Not Trying To Make Fun Of The Man, But ...

     Have you seen Alan Carter ( @ACarterglobal )?  Alan Carter is a political analyst.  At least I think he is.  That is not a knock on his ability to do his job, I'm just not sure what his job title is exactly.  Alan Carter seems quite intelligent, very well read, very well educated and is also very engaging and entertaining.  I can honestly not devise a negative thing to say about the man.  All that being said, and in no way trying to make fun of Alan Carter, what's the deal with his equilibrium?  Why is it that every time I see this man on my television/monitor, it looks like he's about to fall off his chair?

     Is it an inner ear thing?  Some type of vertigo?  I would never make fun of someone's medical difficulty, I assure you.  Several years ago I had something called  Benign paroxysmal positional vertigo (BPPV) .  Basically, I took a blow to the head and a piece of bone or other material broke away and caused my inner ears to not be equal.  Every time I would tilt my head upwards, especially when I laid down for sleep, I would see the room spinning and would need to squint my eyes really tight until the "roller coaster" came to a complete stop.  Which is how I ride regular roller coasters actually.   Thankfully, over time, my body naturally dissolved the intruding object and I no longer need to squint my eyes.

     I have a family member who has suffered from alcohol abuse.  I would never make light of someone who needs a good belt first thing in the morning to level off and get started.  Although, if this is the case, I strongly disagree with Alan Carter displaying himself on our TV screens in an altered state.  Years ago, when I was finishing up high school, friends and I would sometimes go across the street to the fair grounds and drink a couple beers during lunch.  On one of these occasions, my lunch hour was followed by what was referred to as "SPARE PERIOD".  Which now gave me an extra hour to consume a couple more beers before returning to class.  As I'm sure you can imagine, I returned to class in no condition to be educated.  My teacher, who was not an idiot, saw that I was altered, but did allow me to wait it out as long as I was not a disruption.  She later told me that there were several times she thought I was going to topple completely out of my desk.

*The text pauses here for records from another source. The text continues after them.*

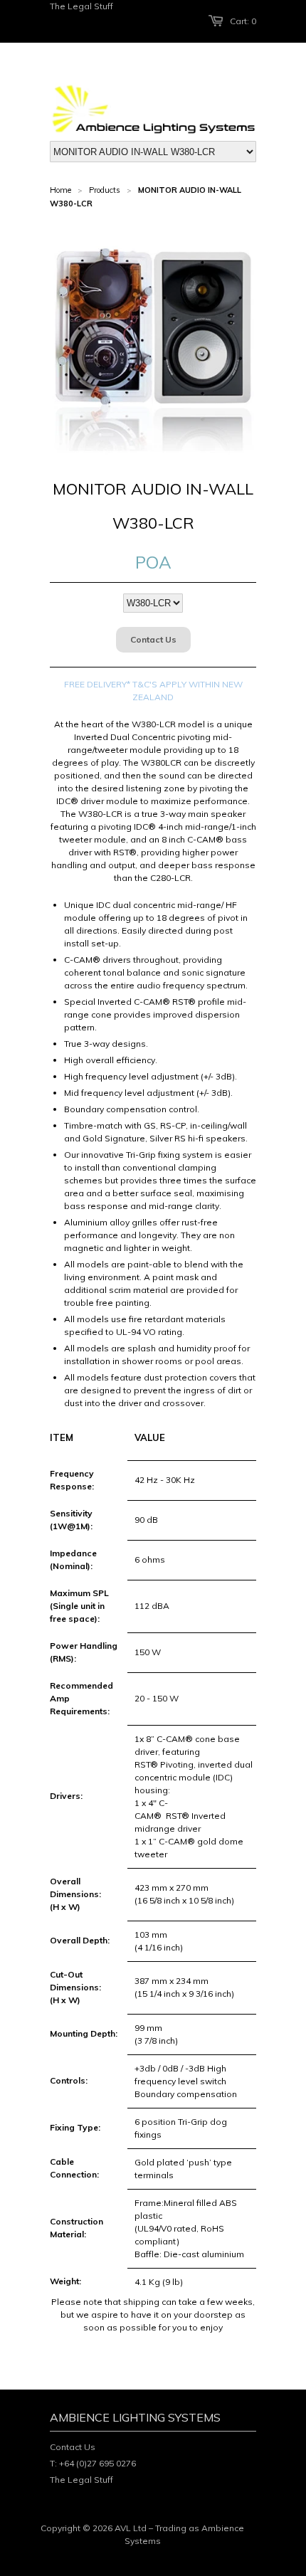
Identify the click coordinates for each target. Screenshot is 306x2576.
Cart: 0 (243, 21)
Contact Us (153, 639)
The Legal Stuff (81, 6)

     Alan Carter's head seems to be pretty proportionate to the rest of him.  Although, most of the time I see him from the waist up and maybe he doesn't have exceptional core muscles.  I know for a fact that I have a very large pumpkin (Ode To Paul).  My beautiful and caring wife said just this morning, when I playfully used her stomach as a pillow, that my head felt like a giant bowling ball.  Put that into perspective.  Not just a bowling ball, but a GIANT bowling ball.  Think of how heavy a bowling ball is and super-size it.  It's a wonder that I don't have more back and neck problems then I already have.  Although, I am thinking that thirty-seven years has gotten me used to dealing with it.  Hence why I myself don't just fall over uncontrollably.

     I'm not trying to make fun of Alan Carter.  If you take a quick look back, I really am not making fun of him.  My confession is that I have only seen Alan Carter three times, and although he genuinely does seem to be a little off balance, I attribute it to him being a very animated orator and not having any medical, medicinal or proportionate issues.  In fact, I make quite the fool of myself.  Which is completely well and good.  The old saying is that if you cannot laugh at yourself, who can you laugh at?  Well, Alan Carter actually.  He really is that entertaining.

     Shin Kicker says take the Q-Tip out of your ear.